Bioinformatics analyses

Each protein was assigned a cellular localization according to StepDB54, oligomerization data was retrieved from EcoCyc55. Only cytoplasmic monomers were used in further calculations, resulting in 1631 proteins. We collected 115 features for each protein, including mRNA level and protein abundance, presence of protein–protein interactions, disorder content, physico-chemical and functional properties from various sources (see Table S5 for a complete list of protein features and their literature sources).

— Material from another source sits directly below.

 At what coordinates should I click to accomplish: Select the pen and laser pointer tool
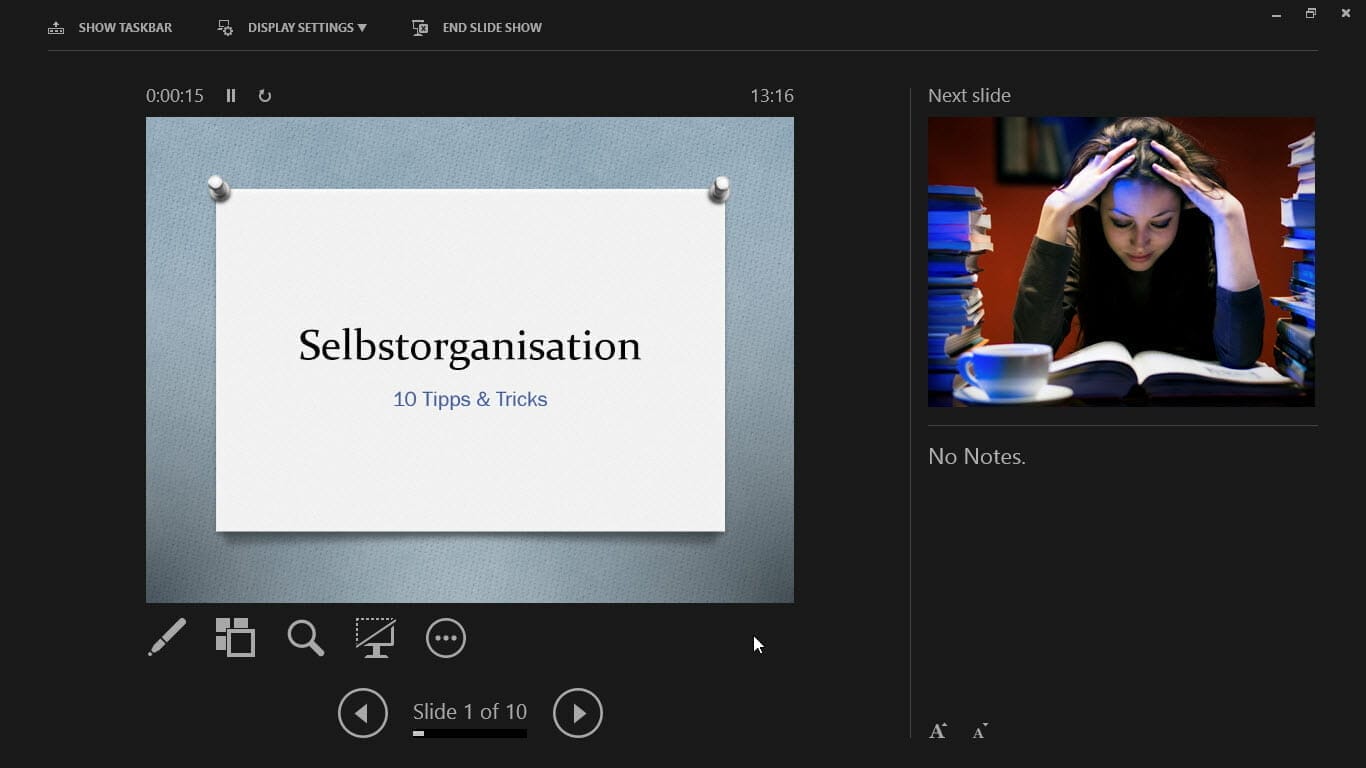pos(167,637)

Predicted protein structures were retrieved from the Zhang Lab webpage (https://zlab.bio/)24 with an in-house Perl script, using the package UserAgent version 6.07. The vast majority of protein structures were template-based predictions, only those with no substantial homology to known structures were the product of in ab initio structural predictions. The structures were subsequently used in determining solvent accessible amino acids of the protein using AREAIMOL from the CCP4 suite56. Amino acids were classified as solvent accessible, if the sidechain had a solvent accessibility greater than 25%, the default cutoff. Protein stickiness was calculated as the average amino acid stickiness of surface amino acids. We also employed the same structures in calculating contact order30, however, contact order can only reliably be calculated for single domain monomers. Similarly, only single domain monomeric proteins were used for folding calculations with FOLD-RATE29 with default parameters, yielding 661 proteins in both cases.

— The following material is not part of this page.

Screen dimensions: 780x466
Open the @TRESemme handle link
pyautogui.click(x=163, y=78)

Protein function was retrieved from the COG and MultiFun databases. Enzyme Commission numbers were retrieved from the UniProt database. Protein structure classification was retrieved from the CATH database57 and secondary structure superfamilies and families were used. Protein disorder data was retrieved from the MobiDB database58 and calculated with several different predictors: DisEMBL59, PONDR VSL2B60, IUpred61 and Espritz62 with default parameters to account for different biases that might be present in any single predictor. The number of disordered amino acids was normalized to the protein length in all cases. Disordered protein segments were defined as segments with continuous disordered residues of length >  = 10 as inferred by each individual predictor. Basic protein sequence features and amino acid composition was counted and calculated using in-house Perl scripts from the protein sequences.

We used logistic regressions to test the statistical association between aggregation class and each protein feature individually. To measure the predictive power of each protein feature in a comparable manner, we calculated the area under receiver operating characteristic curve for each logistic regression model using the pROC R package, with tenfold cross validation. Furthermore, we used multivariate logistic regression modelling to test the effects of multiple protein features simultaneously and statistically control for each other’s effect.

All downstream calculations were performed in R version 3.5.0, 2018-04-2363 in Rstudio version 1.1.447, figures were created in R base and ggplot2 version 2.2.1.